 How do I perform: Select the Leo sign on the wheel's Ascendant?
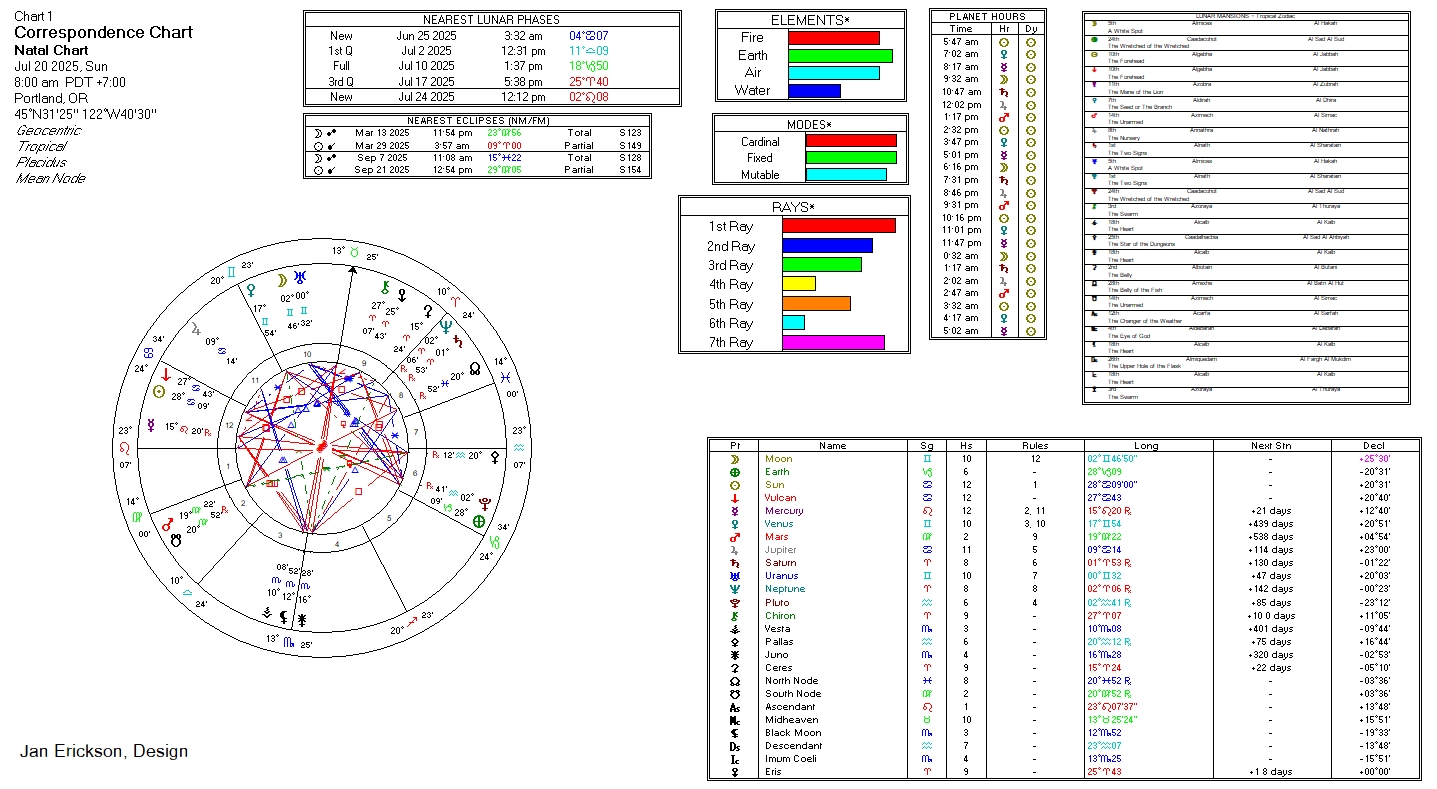(125, 446)
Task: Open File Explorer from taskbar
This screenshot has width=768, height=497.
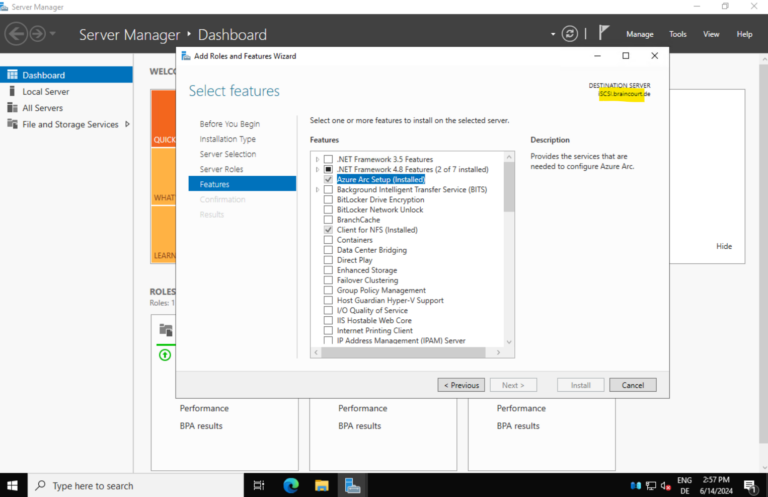Action: [322, 485]
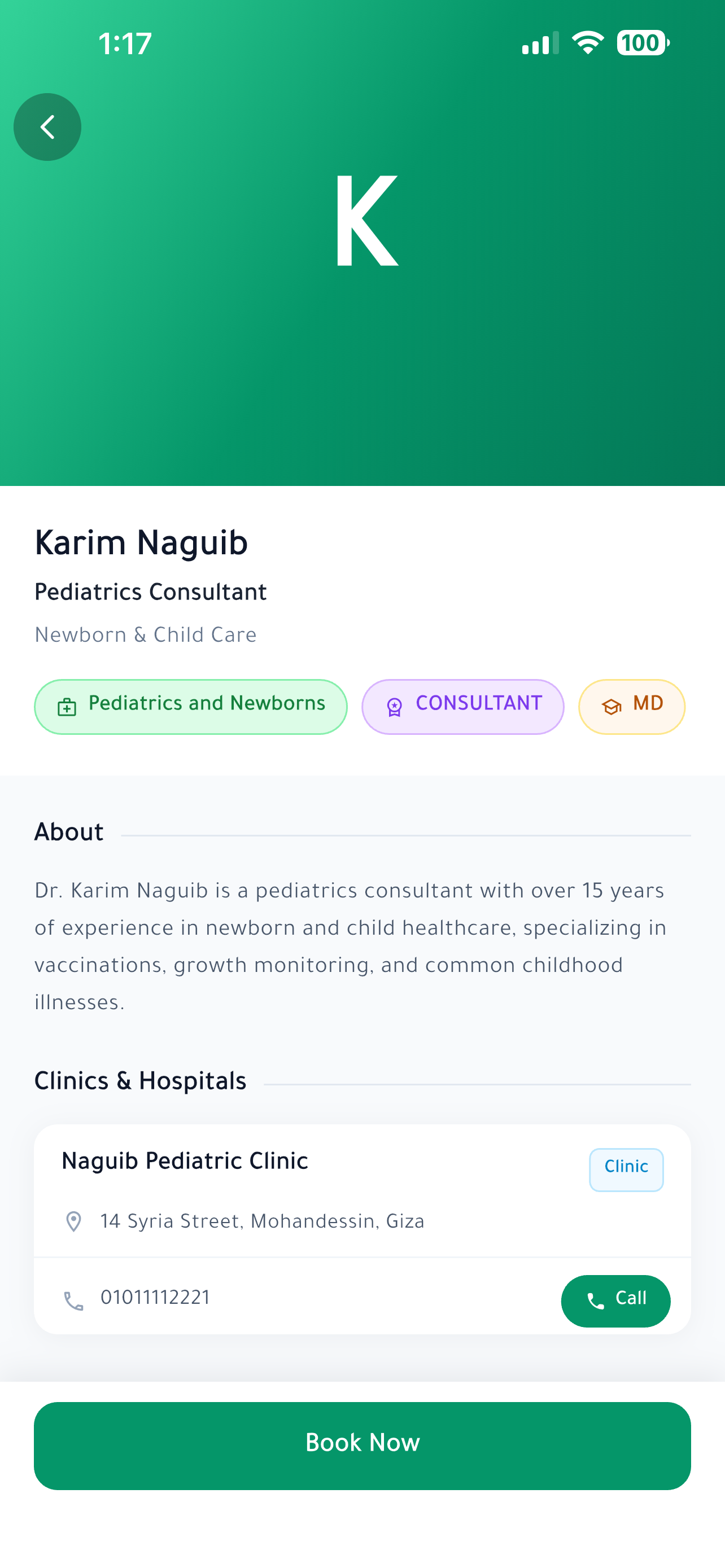Tap the location pin icon beside clinic address

pyautogui.click(x=73, y=1221)
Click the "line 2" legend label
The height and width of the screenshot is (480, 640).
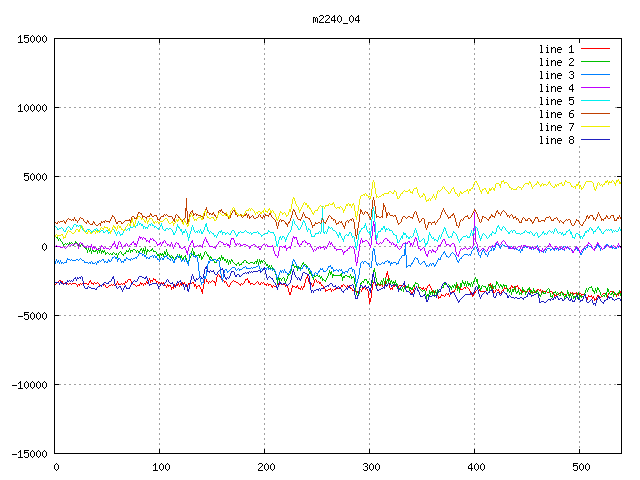[557, 62]
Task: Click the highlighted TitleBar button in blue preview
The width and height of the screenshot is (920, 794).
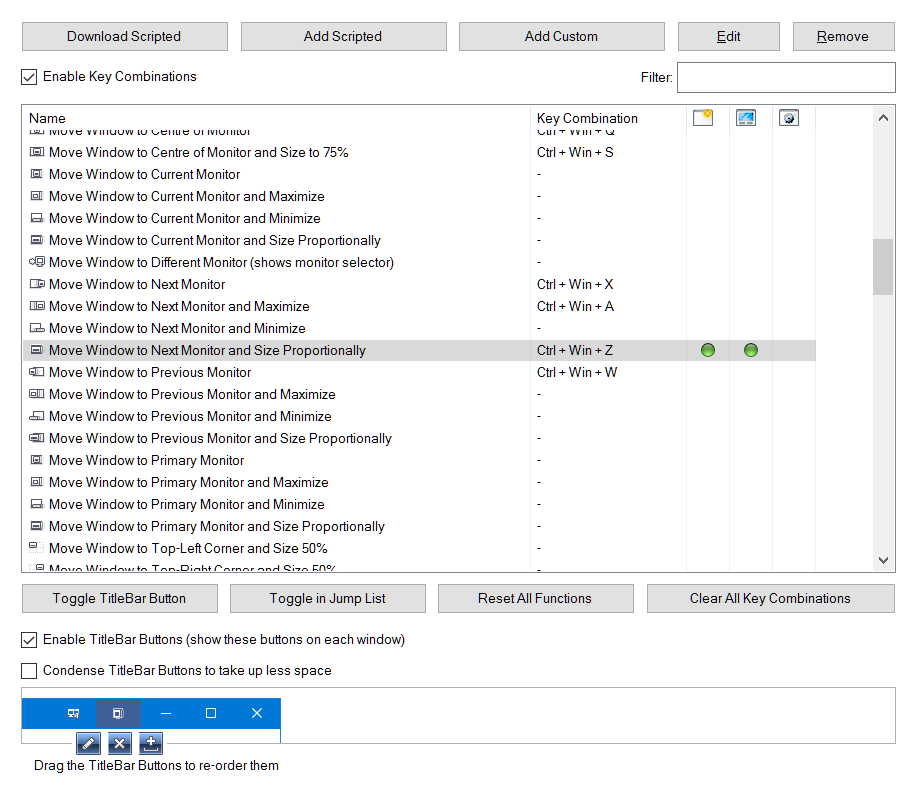Action: coord(118,713)
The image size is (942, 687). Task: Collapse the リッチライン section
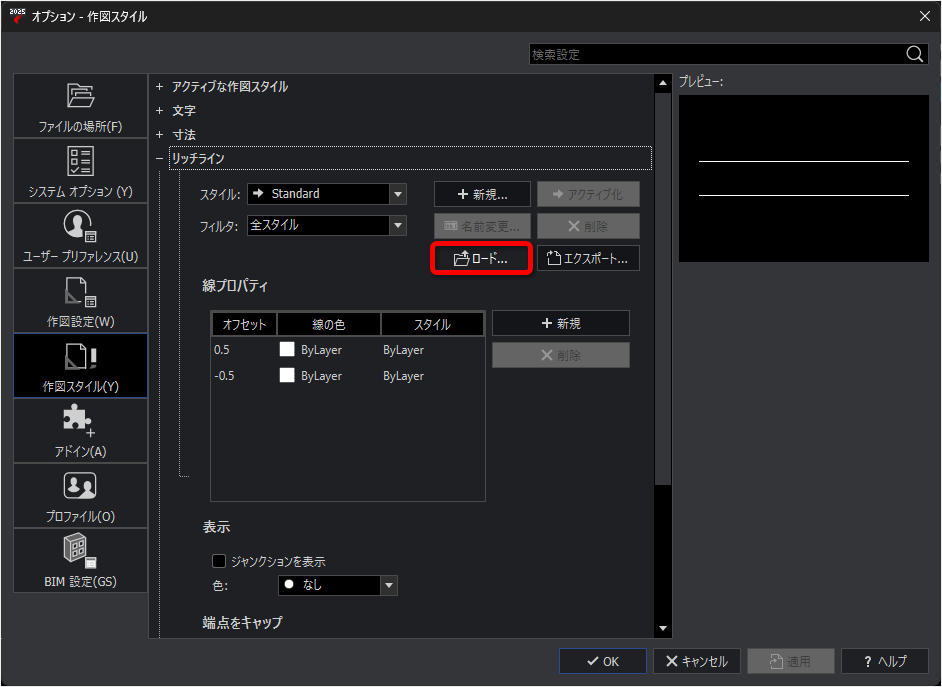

################

- PROBLEM TO WORK ON -
Scan the records above for the word "Task". Show each line in which it appears.

- SOLUTION TO THE EXERCISE -
Task: Open File Explorer from taskbar
Task: Click the highlighted TitleBar button in blue preview
The image size is (942, 687). Task: Collapse the リッチライン section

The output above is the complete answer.